WPA2 Enterprise not working

Sure it's 192.10.10.1? That's not within rfc1918 192.168.0.0/16 and I doubt that's your assigned public IP space...
can you reach your radius from every AP via ip? have you checked that each radius client can connect and authenticate?

Nah I replaced the actual IP with a fictional one.
And indeed I can see it does not meet the rfc1918. My bad!

The radius can be reached by all clients when they connect to the Archer C7 which is running v19.07.8

Ok. But are you able to connect to the radius server from die 21.02 AP? I mean the radius client /authenticator not the wifi client.
The wifi client does not connect to the radius. Only the AP. Maybe the IP of the AP has changed and is not configured in the clients.conf of freeradius?

I just had setup freeradius server and aps as clients on 21.02 just fine a few days ago so I doubt that there is an issue just because you now run 21.02....

Yes, I copy/paste the IP from the other Archer so I can not make any typing mistake.

There's little point in redacting LAN IPs, it only makes sense for MAC addresses and WAN IPs. Better put 192.168.x.x if you'd still like to do it, instead of 192.10.10.1 or anything else that is not a valid private IPv4 range. As you noticed, it confuses people (which makes troubleshooting more difficult).

That aside, might be this is the issue at play? I assume you're using the .2 release no?

If so, check if rolling back to .1 'fixes' it. A fix just landed in the 21.02 branch but you'll need to compile yourself for the moment I think. Not sure if packages will get updated before another point release.

Yes you are right. https://github.com/openwrt/openwrt/commit/abf8209d7f200fd9cd732a2d535699830d89f57c#diff-0524cbcb28eb9c9b7a08dd8c38f9b88ab8dab0af51bae8ca63e1124090008907 this change should be there. I have forgotten that I needed to change the file :roll_eyes:
Someone already on 21.02.2 could check if this change already landed at 21.02.2 or not ... I am still at 21.02.1.

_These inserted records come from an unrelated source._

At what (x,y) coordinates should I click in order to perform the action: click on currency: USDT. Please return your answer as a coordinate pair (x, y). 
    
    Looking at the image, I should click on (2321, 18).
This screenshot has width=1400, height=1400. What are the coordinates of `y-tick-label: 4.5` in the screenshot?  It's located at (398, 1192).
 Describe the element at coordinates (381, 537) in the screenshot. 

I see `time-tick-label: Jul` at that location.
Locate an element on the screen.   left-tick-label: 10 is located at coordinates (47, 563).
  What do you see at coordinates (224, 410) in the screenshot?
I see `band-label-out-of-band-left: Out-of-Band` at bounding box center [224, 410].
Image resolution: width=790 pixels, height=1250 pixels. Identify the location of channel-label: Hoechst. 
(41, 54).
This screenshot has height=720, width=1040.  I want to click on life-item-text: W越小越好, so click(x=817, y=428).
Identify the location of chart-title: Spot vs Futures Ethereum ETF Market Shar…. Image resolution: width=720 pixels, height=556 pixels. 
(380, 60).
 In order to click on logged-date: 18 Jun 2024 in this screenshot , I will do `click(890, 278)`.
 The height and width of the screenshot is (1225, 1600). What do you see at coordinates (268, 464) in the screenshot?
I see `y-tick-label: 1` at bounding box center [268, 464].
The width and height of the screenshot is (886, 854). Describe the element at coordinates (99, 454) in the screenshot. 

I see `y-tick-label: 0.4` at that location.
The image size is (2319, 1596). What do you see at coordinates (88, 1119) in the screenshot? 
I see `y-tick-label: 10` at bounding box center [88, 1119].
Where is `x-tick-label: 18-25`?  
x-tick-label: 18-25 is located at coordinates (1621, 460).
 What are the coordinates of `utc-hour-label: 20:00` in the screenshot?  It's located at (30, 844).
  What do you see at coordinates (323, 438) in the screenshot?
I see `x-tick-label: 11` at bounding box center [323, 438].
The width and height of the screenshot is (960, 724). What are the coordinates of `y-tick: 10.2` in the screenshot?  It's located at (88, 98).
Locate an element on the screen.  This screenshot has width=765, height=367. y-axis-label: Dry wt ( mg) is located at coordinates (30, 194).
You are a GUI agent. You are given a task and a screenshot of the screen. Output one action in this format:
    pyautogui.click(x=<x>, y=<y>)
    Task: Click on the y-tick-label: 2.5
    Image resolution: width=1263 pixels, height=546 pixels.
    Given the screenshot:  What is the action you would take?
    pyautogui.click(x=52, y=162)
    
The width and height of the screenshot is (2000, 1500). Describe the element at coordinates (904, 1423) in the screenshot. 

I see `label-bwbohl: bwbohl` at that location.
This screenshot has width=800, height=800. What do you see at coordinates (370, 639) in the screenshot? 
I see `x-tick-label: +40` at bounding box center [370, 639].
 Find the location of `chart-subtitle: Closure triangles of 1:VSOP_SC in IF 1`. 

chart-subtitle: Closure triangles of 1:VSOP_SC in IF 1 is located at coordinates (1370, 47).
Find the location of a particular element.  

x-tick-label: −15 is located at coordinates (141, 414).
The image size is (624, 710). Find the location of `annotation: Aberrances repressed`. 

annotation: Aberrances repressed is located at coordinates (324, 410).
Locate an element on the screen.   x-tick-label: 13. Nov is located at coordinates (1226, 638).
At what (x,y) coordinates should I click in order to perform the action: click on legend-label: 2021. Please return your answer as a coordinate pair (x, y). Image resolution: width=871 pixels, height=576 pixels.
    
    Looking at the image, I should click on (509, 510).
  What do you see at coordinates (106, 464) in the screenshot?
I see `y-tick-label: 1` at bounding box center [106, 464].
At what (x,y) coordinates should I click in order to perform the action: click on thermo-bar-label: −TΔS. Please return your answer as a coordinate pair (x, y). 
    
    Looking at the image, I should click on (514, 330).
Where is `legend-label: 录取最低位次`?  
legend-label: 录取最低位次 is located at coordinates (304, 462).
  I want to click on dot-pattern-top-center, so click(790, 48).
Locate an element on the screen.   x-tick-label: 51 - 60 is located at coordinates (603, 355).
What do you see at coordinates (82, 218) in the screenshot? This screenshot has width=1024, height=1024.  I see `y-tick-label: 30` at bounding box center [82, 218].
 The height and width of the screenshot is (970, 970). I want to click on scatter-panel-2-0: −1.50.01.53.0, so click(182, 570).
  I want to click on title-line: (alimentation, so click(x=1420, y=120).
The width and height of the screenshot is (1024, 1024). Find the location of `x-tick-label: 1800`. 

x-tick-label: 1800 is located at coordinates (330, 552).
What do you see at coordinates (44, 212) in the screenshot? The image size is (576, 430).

I can say for sure it didn't. Look at the 21.02.2 release tag, it's older than the RADIUS commit. Even if packages will be rebuilt (which happened at some point but I'm not sure they still do), I don't know if images will.

1 Like

I have changed the IP’s.
Good point.

I did use 21.02.2 so maybe that’s the problem.
I will try 21.02.1 when I have some spare time and report back. Thanks for the heads up!

1 Like

I can confirm: WPA2 Enterprise with Radius is not working under v21.02.2 , at least not for me.
I have tested a few scenarios and once downgraded to 21.02.1 the problem is gone, Radius is working great, no problems.

Freeradius3 backend on pfSense CE v2.6.0

1 Like

As soon as the WPA daemon packages get bumped to 40 you can use this page to generate a customised image BTW:

http://sysupgrade.openwrt.org/

2 Likes

@Borromini
How can I check if the WPA daemon package has been bumped to 40?

You check the package list (see /etc/opkg/distfeeds.conf for the URL).

Thanks!
Though I'm not quite sure where and what to look for.
Package url = https://downloads.openwrt.org/releases/21.02.1/packages/mips_24kc/packages
Can't find any WPA daemon...

They're under base, not under packages.

1 Like

Makes sense! Thx

Though the package is at 40 as far as I can see:
wpad_2020-06-08-5a8b3662-40_mips_24kc.ipk

Updated last Sunday (yesterday) but I just checked and 21.0.2.2 is still having problems for me with Radius and WPA Enterprise EAP.
I updated with the file:
openwrt-21.02.2-ath79-generic-tplink_archer-c7-v2-squashfs-sysupgrade.bin

Yes. Like explained, the packages might see updates but the firmare images probably do not. You need to generate a custom image using the link in post #11. That will use the updated packages you include.

1 Like

Ok, cool! Will give it a try and report back.

1 Like

@Borromini
You saved the day mate! Thx.

Installed 21.02.1, coming from stock/factory TP-Link firmware.
After that I did the sysupgrade through http://sysupgrade.openwrt.org/ and I'm now running 21.0.2.2 without the "WPA EAP/Enterprise bug".

1 Like

Glad I could get you on your way.

1 Like

This topic was automatically closed 10 days after the last reply. New replies are no longer allowed.